Deepfake Attack Victim, Gucci Parent Breached, Shipping Industry Targeted
Hello folks! It’s already the 3rd week of September, and we are excited to bring you the latest updates from the world of cybersecurity. Every week, we gather some of the most important cybersecurity news that you must know about. This proactive cyberawareness is the key to staying a step ahead of potential cyberattacks.
This week, our cyber bulletin will cover the deepfake mishap that occurred in Bengaluru and resulted in a loss of approximately $428k. Next, we will talk about the recent threat attack on Gucci’s parent company. Lastly, we will wind up today’s bulletin by discussing the trend of a sudden rise in cyberattacks on the global shipping industry.
Let’s not waste time and start with the juicy details!
Indian woman falls prey to deepfake attack!
An Indian woman recently fell prey to deepfake technology while scrolling YouTube. The cyberattack cost her a massive $428K!
Varsha Gupta, a resident of Bengaluru, was scrolling through YouTube on 20th February. While watching videos, she came across a fake video of popular Indian figure Sadhguru. In the video, the AI-generated Sadhguru claimed that investing USD 250 through a specific link would bring in massive financial gains. Varsha, being a true believer, fell for the deepfake video and clicked on the malicious link.
Later, a man named Mr Waleed B contacted her and posed as the representative of MirroxApp. He used different international phone numbers and email addresses to connect with her. Further, he asked her to download the Mirrox app and shared trading lessons through the virtual meeting app Zoom. There was another person named Michael C, who used to guide Varsha with trading lessons in the absence of Mr Waleed.
As per their guidance and instructions, Varsha transferred a sum total of around $428K to different accounts provided by these scamsters. She also shared her credit card details with the scammers.
An investigation is underway, and cyber experts believe that a huge cybercrime racket is running such threat campaigns actively. According to cyber experts, adopting DMARC, DKIM, and SPF is crucial for enhancing email security and defending against phishing threats.
ShinyHunters’ latest prey is Gucci’s parent company.
The latest victim of ShinyHunters’ cyberattack is Kering, the parent company of multiple luxury brands, including Gucci, Yves Saint Laurent, and Balenciaga. ShinyHunters has been attacking organizations left, right, and center for the last couple of months. They have successfully bypassed the security setups of Salesforce systems. The latter offers customer relationship management or CRM services to some of the biggies like Google and Adidas.
Kering is also one of the clients of Salesforce and has confirmed that data of a whopping 7.4 million customers have been breached by the threat group.
Kering has informed concerned authorities about the cyber mishap. Meanwhile, ShinyHunters has contacted the BBC through Telegram to share further details on the cyberattack.

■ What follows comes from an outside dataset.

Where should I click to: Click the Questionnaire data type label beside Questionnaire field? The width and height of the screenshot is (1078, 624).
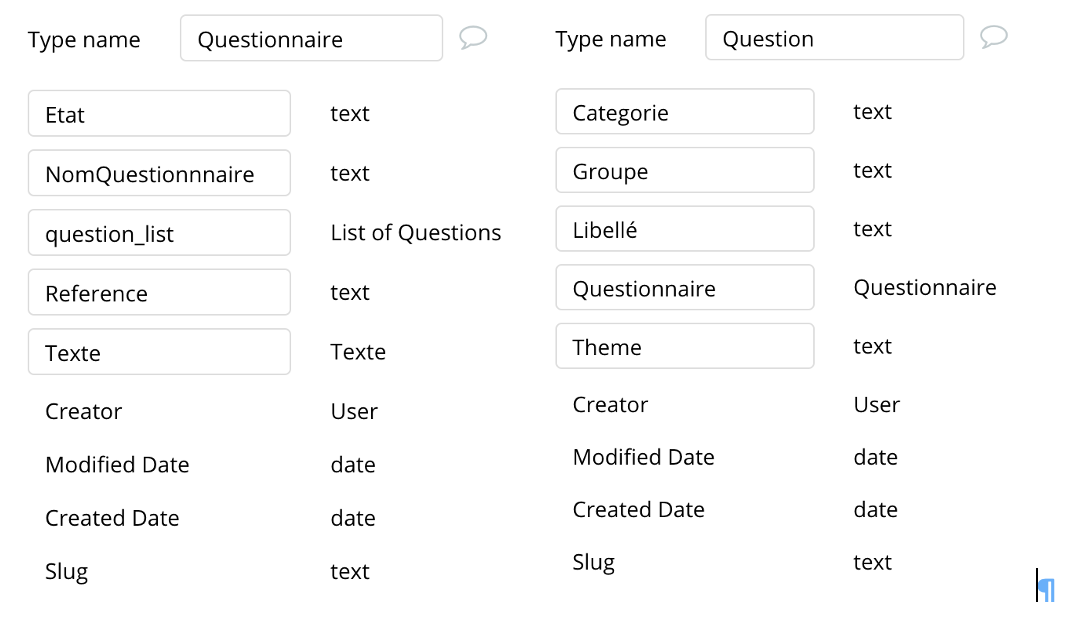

The threat attack took place back in April, and the group demanded ransom in June. Kering has informed the BBC that they are in no mood to show leniency and that they have declined the ransom demand.
A Kering spokesperson said that “no financial information–such as bank account numbers, credit card information, or government-issued identification numbers–was involved in the incident.”
Louis Vitton and Cartier also experienced similar threat attacks in April.
Global shipping industry is the latest favorite of threat actors!
Lawyer Henry Clack is way more familiar with certain Nigerian criminal gangs than he would like to be. He works at a London-based law firm named HFW. He offers legal assistance to shipping companies that fall prey to cyberattacks.
Nigerian cybercriminals are the major perpetrators behind these cyberattacks. They mainly use the “man-in-the-middle” fraud to break into email communications between two different shipping parties. They communicate in such a way that the victims divulge sensitive financial details and passwords. They are also capable of taking full control of any company’s computer system.
As per the data of HFW, the average expense of threat attacks comes somewhere between $550,000. In case of ransom demands, the cost can go as high as $3.2M. Since 80% of the world trade relies on sea routes, such cyberattacks can create a massive crisis.
As per industry experts, the shipping sector has become one of the top picks for cybercrooks. From just 10 instances of cyberattack back in 2021, the number of attacks increased to a staggering 64 in the last year.
From random cybercriminals to state-sponsored hackers, the global shipping sector is rife with the risk of cyberattacks. Experts believe that because of digitization and satellite internet, the shipping industry has been prone to cyber threats. Old ships suffer all the more because they don’t have adequate technology to keep pace with sophisticated cyberattacks.
Because of increased cyber threats, the global shipping sector must now upgrade its cybersecurity mechanisms to prevent any massive disruption in global businesses.